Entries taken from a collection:
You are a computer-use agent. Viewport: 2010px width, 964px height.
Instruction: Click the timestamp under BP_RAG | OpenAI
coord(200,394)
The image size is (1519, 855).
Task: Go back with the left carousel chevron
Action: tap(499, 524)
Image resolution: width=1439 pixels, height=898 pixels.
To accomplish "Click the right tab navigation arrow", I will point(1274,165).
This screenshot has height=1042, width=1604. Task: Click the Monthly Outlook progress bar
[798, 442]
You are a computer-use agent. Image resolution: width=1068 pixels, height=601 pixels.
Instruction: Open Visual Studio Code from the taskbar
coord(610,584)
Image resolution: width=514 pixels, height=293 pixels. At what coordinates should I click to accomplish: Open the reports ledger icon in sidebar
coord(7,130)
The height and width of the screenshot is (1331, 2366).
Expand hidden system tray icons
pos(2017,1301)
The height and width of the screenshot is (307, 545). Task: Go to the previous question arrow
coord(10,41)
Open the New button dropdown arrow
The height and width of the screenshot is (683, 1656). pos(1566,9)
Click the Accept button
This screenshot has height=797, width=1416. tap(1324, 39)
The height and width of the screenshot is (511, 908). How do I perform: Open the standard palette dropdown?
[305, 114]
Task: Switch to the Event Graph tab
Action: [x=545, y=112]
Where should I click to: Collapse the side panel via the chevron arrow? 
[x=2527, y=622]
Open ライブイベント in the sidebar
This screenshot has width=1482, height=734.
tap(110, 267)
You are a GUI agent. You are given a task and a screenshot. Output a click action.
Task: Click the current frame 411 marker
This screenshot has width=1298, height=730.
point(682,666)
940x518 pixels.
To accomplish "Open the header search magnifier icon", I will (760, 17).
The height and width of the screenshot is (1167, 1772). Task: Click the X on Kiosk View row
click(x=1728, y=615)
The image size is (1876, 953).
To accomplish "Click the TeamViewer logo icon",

> _What you have to do_
From the line holding "This screenshot has width=1298, height=730." through the last line above, reproduce each line exactly and add nothing.

> _Worked solution_
This screenshot has width=1298, height=730.
point(682,666)
940x518 pixels.
To accomplish "Open the header search magnifier icon", I will (760, 17).
The height and width of the screenshot is (1167, 1772). Task: Click the X on Kiosk View row
click(x=1728, y=615)
The image size is (1876, 953).
To accomplish "Click the TeamViewer logo icon",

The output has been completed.